A phenomenon that I’ve noticed in the two largish cities I’ve lived in was that traffic was always worse in the morning. Is there something obvious I’m not seeing here as to why this may be?
That’s when everyone (more or less) goes to work and school. It’s probably less worse in the evening because people don’t always tend to leave at the same time. School’s out by 2, banks close at 3, offices close at 5 (but your hard-working programmer is still in the office at 7).
Also - because everyone is converging on a few bottlenecks…
In the evening, people are (presumably) heading to any one of several million homes, preventing the same kind of bottlenecks.
Gp
Hmm, in Southern California traffic is usually worse in the PM than the AM.
A lot of that may have to do with the fact that a lot of people have to commute westward in the evening and have to stare into the sun for about 10-15 miles (Santa Monica and Ventura Freeways). I don’t normally go that way, but when I have it’s a major headache.
In the evening people do go different directions, but they also do things like run errands and go to Little League games and stuff. Also in large cities, you may run into traffic that is headed toward sporting events.
In the morning, all of us have one destination on our minds: work. And we all have to get there about the same time.
I actually have the oposite question.

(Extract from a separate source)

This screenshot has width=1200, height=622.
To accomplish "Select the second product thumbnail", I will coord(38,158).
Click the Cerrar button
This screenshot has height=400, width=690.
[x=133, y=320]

The replies posted here all make a lot of sense and are what I would expect. But in my case, the traffic is worse going home.
I suspect it may have to do with local road configurations.
I get traffic reports every 15 minutes (or something like that) here on 760AM in the metropolitan Detroit area.
Even at 11:30pm when there’s usually virtually no traffic, it’s saved me several times!
I think the PM traffic problem in Los Angeles is due to the fact that so many people live outside the greater metro area and because of the mountains and the ocean, there are really only so many freeways out:
East: 210, 10, 60, 91
North: 5, 15, 101
South: 5, 15
So there’s all this traffic concentrated on the routes leading to these few exits. The traffic may not all be exiting the area, but it’s heading for suburban communities along these exits.
I intentionally chose my city of residence to allow me to commute opposite the heavy flow of traffic, and (barring accidents) the traffic is indeed usually heavier in the mornings.